TASK GOAL:
Which of the lines below contain the word "coordinates"? Copy each of them out in full.

MATERIAL FOR THE TASK:
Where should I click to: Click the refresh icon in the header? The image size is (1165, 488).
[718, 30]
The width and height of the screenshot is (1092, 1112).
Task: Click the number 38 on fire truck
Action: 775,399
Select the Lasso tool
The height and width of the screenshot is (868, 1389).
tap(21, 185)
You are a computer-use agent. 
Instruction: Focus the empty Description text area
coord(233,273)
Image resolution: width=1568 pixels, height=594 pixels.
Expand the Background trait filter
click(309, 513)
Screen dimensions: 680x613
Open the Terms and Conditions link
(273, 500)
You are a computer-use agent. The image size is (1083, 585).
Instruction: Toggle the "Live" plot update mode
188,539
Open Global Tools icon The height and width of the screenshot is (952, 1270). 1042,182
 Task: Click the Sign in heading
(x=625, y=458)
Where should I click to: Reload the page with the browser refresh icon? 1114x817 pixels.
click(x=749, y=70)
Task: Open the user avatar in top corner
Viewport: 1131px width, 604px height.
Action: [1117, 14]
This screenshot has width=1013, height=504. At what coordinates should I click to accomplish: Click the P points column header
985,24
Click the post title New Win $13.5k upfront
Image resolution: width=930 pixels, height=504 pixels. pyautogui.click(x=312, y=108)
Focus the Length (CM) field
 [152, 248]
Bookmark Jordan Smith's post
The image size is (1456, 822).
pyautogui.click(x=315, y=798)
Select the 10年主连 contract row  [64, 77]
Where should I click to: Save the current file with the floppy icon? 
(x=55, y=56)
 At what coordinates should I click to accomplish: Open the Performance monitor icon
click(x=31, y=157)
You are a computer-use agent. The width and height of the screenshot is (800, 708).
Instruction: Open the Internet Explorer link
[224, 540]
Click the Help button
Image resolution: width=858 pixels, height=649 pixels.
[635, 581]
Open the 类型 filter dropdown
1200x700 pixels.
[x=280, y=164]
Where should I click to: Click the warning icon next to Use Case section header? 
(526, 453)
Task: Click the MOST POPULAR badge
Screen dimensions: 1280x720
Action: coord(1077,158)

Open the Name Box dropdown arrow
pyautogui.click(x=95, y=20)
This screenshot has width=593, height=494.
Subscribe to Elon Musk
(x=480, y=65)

WRITTEN ANSWER:
This screenshot has width=1013, height=504. At what coordinates should I click to accomplish: Click the P points column header
 At what coordinates should I click to accomplish: Open the Performance monitor icon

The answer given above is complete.